Beste Reisezeit
Mai bis Oktober – wobei Mai, Juni und September das beste Verhältnis aus Wetter, Strandqualität und Besucherzahlen bieten.



Albanien schiebt sich zwischen Adria und Antike: türkises Wasser vor Ksamil, Gletscherseen in Theth, Ruinen, die seit über 2.000 Jahren stehen. Du tauchst in Butrint zwischen griechische und römische Mauern ein und kletterst am nächsten Tag durch die albanischen Alpen, wo Felswände fast senkrecht aufragen. In Theth bleiben die Trails still – nur Wind, Geröll und deine Schritte. Vor Ksamil ziehst du mit dem Boot zu Inseln hinaus und schwimmst in Buchten, in denen nichts als Ruhe auf dem Wasser liegt. Die Preise sind niedrig, die Landschaften hoch, und zwischen beidem liegt ein Land, das gerade erst entdeckt wird.
Mai bis Oktober – wobei Mai, Juni und September das beste Verhältnis aus Wetter, Strandqualität und Besucherzahlen bieten.

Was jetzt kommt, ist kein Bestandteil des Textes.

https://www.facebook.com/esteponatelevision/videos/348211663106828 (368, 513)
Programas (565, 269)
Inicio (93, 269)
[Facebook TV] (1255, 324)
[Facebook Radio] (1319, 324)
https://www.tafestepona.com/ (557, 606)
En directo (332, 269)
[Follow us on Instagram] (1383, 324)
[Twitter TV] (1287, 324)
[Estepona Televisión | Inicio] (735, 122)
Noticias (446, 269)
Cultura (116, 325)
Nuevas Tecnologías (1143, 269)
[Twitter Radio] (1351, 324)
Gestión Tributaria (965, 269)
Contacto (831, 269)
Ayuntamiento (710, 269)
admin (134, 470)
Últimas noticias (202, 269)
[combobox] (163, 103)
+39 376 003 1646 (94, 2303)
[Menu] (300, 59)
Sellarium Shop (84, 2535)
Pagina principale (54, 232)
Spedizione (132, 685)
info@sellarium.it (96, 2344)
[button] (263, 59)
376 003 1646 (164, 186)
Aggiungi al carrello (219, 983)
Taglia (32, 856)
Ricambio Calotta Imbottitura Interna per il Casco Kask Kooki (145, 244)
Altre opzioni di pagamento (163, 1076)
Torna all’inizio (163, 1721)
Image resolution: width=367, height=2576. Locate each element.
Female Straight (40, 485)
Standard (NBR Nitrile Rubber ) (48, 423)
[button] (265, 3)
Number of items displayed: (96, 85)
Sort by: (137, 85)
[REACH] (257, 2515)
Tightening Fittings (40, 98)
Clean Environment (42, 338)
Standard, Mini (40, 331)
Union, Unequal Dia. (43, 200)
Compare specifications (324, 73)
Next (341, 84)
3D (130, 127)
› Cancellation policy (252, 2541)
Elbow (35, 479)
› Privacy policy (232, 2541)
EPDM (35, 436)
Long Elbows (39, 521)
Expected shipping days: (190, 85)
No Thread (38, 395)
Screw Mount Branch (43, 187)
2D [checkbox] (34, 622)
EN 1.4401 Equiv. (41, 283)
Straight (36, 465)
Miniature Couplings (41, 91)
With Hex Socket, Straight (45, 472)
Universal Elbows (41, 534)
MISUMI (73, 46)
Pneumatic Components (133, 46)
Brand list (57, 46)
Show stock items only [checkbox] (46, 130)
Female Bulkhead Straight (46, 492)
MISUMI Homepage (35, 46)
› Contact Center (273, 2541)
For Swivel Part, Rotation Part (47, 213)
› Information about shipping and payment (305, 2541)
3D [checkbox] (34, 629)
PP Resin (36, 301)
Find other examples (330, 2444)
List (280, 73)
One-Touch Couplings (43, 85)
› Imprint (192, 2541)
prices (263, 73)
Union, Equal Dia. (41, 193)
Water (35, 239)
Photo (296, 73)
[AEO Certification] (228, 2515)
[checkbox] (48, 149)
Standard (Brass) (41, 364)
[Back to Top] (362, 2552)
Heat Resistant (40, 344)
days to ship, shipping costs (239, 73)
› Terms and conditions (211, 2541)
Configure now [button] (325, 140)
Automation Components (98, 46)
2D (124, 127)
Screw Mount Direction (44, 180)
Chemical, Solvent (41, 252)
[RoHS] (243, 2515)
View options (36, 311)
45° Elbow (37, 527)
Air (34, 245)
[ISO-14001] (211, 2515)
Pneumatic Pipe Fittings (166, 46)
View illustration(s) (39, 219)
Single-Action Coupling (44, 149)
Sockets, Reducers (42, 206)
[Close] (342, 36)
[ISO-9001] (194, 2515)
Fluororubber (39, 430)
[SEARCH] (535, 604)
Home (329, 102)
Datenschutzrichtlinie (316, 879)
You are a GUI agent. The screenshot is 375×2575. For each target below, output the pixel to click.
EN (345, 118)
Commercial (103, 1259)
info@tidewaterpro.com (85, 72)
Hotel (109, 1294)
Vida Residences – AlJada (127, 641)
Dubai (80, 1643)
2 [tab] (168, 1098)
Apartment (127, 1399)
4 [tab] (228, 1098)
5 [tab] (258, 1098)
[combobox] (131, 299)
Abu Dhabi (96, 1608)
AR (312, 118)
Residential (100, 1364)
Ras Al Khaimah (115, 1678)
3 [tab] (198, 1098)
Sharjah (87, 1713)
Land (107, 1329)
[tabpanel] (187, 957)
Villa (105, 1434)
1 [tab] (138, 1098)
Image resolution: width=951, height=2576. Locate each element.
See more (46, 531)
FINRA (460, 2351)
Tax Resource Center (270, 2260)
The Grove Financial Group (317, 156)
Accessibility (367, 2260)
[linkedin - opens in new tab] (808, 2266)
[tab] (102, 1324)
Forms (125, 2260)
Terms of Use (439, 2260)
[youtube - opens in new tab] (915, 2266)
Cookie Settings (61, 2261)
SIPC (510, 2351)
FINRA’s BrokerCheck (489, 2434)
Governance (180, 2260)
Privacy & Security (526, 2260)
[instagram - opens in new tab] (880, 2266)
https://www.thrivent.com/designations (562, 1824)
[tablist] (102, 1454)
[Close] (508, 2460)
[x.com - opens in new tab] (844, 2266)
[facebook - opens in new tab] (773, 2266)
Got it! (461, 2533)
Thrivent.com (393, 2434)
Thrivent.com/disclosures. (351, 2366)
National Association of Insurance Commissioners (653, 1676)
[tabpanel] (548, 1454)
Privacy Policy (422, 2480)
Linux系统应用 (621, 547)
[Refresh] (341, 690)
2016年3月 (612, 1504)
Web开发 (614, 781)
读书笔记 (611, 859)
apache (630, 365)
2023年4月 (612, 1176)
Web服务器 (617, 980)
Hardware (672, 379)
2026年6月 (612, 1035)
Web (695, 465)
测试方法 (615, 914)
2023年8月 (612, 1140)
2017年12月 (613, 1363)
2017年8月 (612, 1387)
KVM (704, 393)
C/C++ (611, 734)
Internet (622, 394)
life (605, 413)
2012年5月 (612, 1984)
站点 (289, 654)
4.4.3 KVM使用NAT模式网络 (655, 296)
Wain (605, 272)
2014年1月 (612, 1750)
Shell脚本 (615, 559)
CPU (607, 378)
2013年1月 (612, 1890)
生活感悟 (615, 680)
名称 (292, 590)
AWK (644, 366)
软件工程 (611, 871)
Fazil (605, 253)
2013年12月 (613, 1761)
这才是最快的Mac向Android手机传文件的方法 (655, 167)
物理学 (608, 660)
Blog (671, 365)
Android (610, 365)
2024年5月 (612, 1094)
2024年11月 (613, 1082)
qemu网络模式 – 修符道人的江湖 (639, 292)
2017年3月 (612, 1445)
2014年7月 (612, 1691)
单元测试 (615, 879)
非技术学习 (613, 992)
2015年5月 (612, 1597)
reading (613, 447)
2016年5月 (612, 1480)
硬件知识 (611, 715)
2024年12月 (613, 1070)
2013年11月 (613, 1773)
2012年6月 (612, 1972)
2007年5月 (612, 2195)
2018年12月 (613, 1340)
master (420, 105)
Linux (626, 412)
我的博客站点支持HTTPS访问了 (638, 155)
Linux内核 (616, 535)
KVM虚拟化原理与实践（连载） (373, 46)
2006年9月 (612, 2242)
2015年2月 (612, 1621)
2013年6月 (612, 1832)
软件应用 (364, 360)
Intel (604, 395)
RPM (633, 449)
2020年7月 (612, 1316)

Albaniens Währung ist der Lek (ALL).

Von Deutschland nach Tirana dauert der Direktflug rund 2 Stunden.

Die Amtssprache ist Albanisch. In Touristenzentren wie Tirana, Saranda und Berat kommst du mit Englisch gut durch.

Albanien steckt voller Highlights – aber diese Sehenswürdigkeiten gehören ganz klar auf deine Bucketlist.

Tirana stellt sich nicht vor, Tirana legt einfach los. Bunte Fassaden, Straßencafés unter alten Bäumen, das Blloku-Viertel mit Restaurants und Bars, die bis nach Mitternacht offen bleiben. Vom Skanderbeg-Platz führt der Weg in den Pazari i Ri, wo frisches Gemüse und Käse neben Grills stehen, die nach Oregano und Holzkohle riechen. Mit der Gondelbahn gleitest du auf den Dajti-Berg – von 1.613 Metern sieht Tirana aus wie eine Spielzeugstadt zwischen Hügeln. Eine halbe Stunde westlich wartet Durrës: ein römisches Amphitheater aus dem 2. Jahrhundert, eines der größten des Balkans, dahinter ein langer Sandstrand direkt an der Adria.

Der Llogara-Pass schraubt sich auf über 1.000 Meter durch Kiefernwald, dann fällt die Straße und das Ionische Meer taucht auf – hier beginnt die albanische Riviera. Dhermi empfängt dich zuerst: langer Kieselstrand, türkisblaues Wasser, Tavernen unter Olivenbäumen. Weiter südlich erreichst du Himara und den Gjipe Beach am Ende einer Schlucht, nur zu Fuß oder per Boot. Saranda schließt die Küste ab, mit Blick auf Korfu und Butrint nebenan – eine Ruinenstadt, die Griechen, Römer und Osmanen hinterlassen haben. Kurz davor Ksamil: vier vorgelagerte Inseln, das Wasser so klar, dass du den Grund in mehreren Metern Tiefe siehst.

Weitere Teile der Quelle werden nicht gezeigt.